Task instructions.
Exactly as they appear, write the lines from the one containing "The image size" to the final line of the entries, leaving pictures out.

----- Available records

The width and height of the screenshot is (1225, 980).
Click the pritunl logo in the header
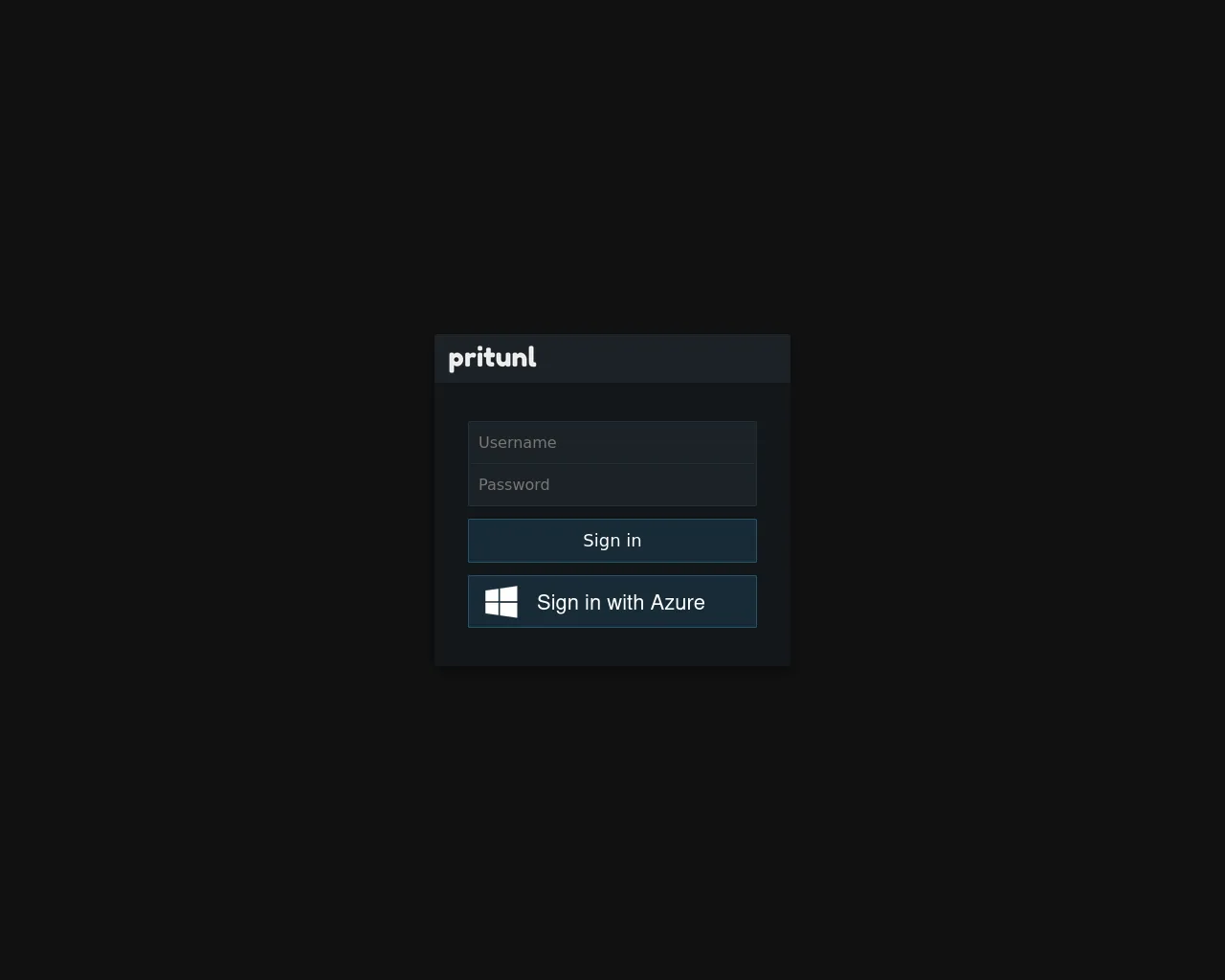coord(492,358)
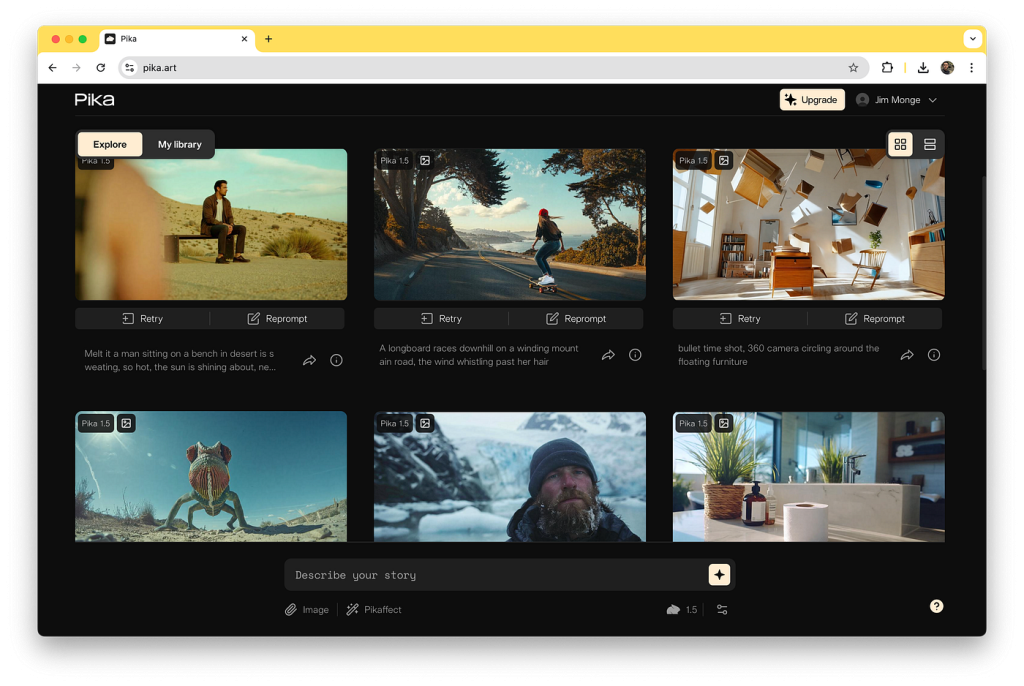
Task: Expand the Jim Monge account dropdown
Action: (x=897, y=100)
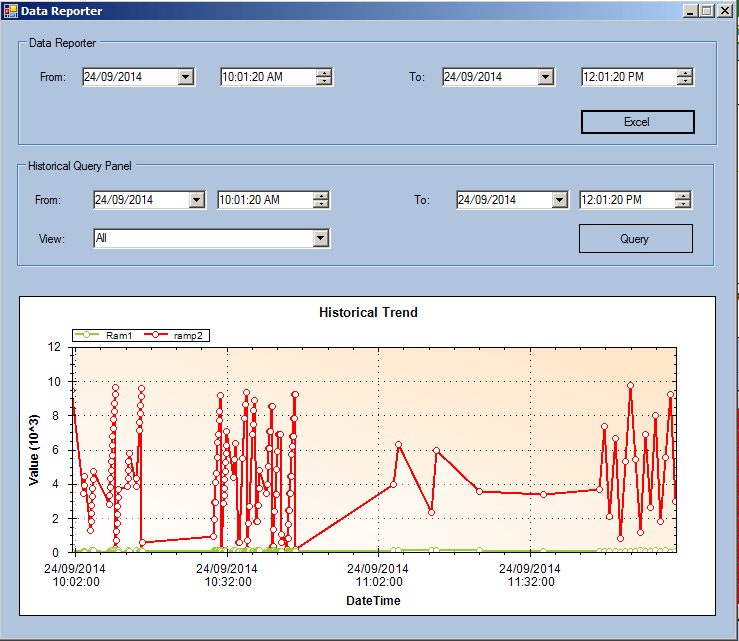Open Data Reporter To date calendar dropdown
The height and width of the screenshot is (641, 739).
(546, 77)
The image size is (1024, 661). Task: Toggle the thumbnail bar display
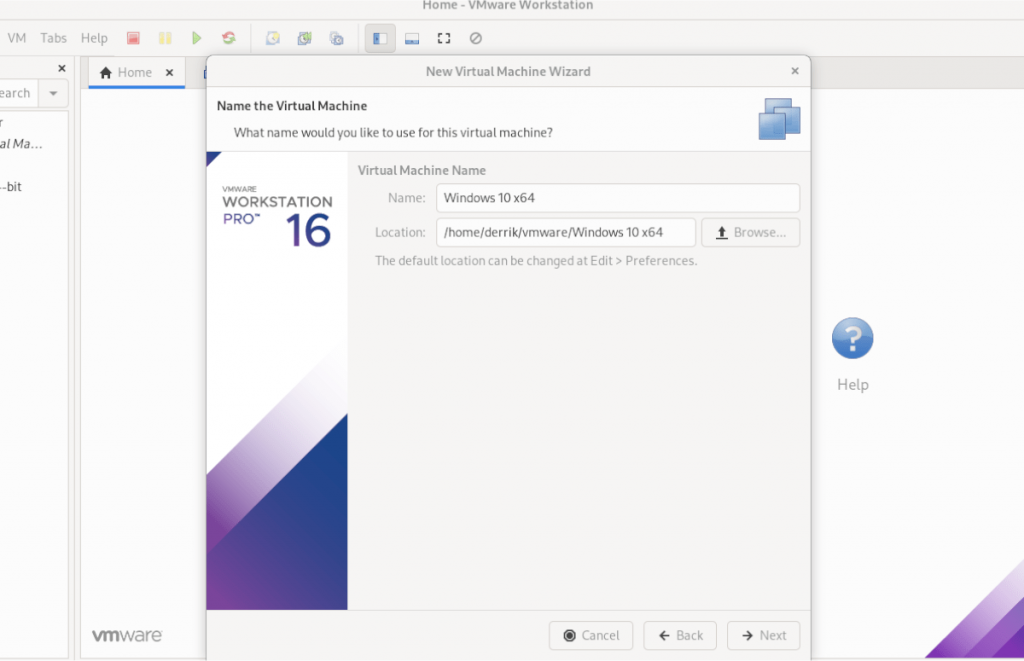[411, 38]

----------

Answer section.
The image size is (1024, 661). Task: Toggle the thumbnail bar display
[411, 38]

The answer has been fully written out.